*Action item:* Line by line, transcribe the data shown below.

[Stored items]

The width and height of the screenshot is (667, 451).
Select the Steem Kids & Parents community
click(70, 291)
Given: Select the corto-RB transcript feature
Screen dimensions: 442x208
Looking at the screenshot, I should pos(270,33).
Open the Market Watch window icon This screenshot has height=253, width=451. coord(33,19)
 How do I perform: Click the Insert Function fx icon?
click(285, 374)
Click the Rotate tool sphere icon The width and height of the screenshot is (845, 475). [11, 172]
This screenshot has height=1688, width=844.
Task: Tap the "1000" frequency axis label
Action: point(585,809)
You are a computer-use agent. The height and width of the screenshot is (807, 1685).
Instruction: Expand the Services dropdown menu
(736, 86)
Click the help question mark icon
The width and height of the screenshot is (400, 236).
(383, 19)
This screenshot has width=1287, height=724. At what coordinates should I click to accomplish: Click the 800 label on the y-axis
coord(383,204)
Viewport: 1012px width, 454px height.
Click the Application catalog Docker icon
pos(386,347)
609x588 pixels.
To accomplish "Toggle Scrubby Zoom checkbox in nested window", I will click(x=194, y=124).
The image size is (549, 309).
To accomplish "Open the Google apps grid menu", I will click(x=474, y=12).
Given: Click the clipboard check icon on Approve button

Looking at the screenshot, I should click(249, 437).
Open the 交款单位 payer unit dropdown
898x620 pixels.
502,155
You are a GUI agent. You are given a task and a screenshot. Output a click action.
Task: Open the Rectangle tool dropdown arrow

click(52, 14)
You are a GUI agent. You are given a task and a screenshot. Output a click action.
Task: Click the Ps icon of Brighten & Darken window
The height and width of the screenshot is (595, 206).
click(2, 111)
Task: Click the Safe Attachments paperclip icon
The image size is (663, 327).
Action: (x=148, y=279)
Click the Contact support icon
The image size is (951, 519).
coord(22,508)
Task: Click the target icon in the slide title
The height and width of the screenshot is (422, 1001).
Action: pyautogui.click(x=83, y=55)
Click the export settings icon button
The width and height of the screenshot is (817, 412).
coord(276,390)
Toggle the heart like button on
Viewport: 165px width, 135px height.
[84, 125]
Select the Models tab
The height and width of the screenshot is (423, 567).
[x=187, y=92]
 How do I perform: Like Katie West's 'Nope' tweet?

*Task response:*
The width and height of the screenshot is (667, 451).
Select the Steem Kids & Parents community
click(70, 291)
Given: Select the corto-RB transcript feature
Screen dimensions: 442x208
Looking at the screenshot, I should pos(270,33).
Open the Market Watch window icon This screenshot has height=253, width=451. coord(33,19)
 How do I perform: Click the Insert Function fx icon?
click(285, 374)
Click the Rotate tool sphere icon The width and height of the screenshot is (845, 475). [11, 172]
This screenshot has height=1688, width=844.
Task: Tap the "1000" frequency axis label
Action: point(585,809)
You are a computer-use agent. The height and width of the screenshot is (807, 1685).
Instruction: Expand the Services dropdown menu
(736, 86)
Click the help question mark icon
The width and height of the screenshot is (400, 236).
(383, 19)
This screenshot has width=1287, height=724. At what coordinates should I click to accomplish: Click the 800 label on the y-axis
coord(383,204)
Viewport: 1012px width, 454px height.
Click the Application catalog Docker icon
pos(386,347)
609x588 pixels.
To accomplish "Toggle Scrubby Zoom checkbox in nested window", I will click(x=194, y=124).
The image size is (549, 309).
To accomplish "Open the Google apps grid menu", I will click(x=474, y=12).
Given: Click the clipboard check icon on Approve button

Looking at the screenshot, I should click(249, 437).
Open the 交款单位 payer unit dropdown
898x620 pixels.
502,155
You are a GUI agent. You are given a task and a screenshot. Output a click action.
Task: Open the Rectangle tool dropdown arrow

click(52, 14)
You are a GUI agent. You are given a task and a screenshot. Output a click action.
Task: Click the Ps icon of Brighten & Darken window
The height and width of the screenshot is (595, 206).
click(2, 111)
Task: Click the Safe Attachments paperclip icon
The image size is (663, 327).
Action: (x=148, y=279)
Click the Contact support icon
The image size is (951, 519).
coord(22,508)
Task: Click the target icon in the slide title
The height and width of the screenshot is (422, 1001).
Action: pyautogui.click(x=83, y=55)
Click the export settings icon button
The width and height of the screenshot is (817, 412).
coord(276,390)
Toggle the heart like button on
Viewport: 165px width, 135px height.
[84, 125]
Select the Models tab
The height and width of the screenshot is (423, 567).
[x=187, y=92]
 How do I perform: Like Katie West's 'Nope' tweet?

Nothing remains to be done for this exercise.